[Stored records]
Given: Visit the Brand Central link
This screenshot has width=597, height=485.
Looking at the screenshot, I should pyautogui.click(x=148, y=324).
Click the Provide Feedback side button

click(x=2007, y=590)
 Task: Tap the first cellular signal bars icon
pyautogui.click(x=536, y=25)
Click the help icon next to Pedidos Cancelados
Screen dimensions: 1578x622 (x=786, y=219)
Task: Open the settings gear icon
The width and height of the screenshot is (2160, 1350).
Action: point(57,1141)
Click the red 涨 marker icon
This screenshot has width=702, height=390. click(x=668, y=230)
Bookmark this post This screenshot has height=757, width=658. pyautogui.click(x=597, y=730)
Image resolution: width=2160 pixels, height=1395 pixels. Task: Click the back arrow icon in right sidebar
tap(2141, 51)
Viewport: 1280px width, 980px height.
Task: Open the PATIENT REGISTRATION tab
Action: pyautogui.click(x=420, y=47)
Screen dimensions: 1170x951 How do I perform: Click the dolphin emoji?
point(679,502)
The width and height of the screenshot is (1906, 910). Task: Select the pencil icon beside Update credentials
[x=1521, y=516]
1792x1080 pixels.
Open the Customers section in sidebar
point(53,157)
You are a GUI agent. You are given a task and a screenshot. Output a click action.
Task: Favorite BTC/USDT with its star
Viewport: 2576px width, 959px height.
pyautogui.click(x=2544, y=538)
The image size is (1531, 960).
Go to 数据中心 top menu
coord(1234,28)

◆ WHAT NEEDS TO BE DONE ◆
Find every line in the data above that contains the string "pyautogui", matching case exactly, and copy each of those lines.

◆ TASK OUTPUT ◆
Looking at the screenshot, I should pyautogui.click(x=148, y=324).
pyautogui.click(x=536, y=25)
Bookmark this post This screenshot has height=757, width=658. pyautogui.click(x=597, y=730)
Action: pyautogui.click(x=420, y=47)
pyautogui.click(x=2544, y=538)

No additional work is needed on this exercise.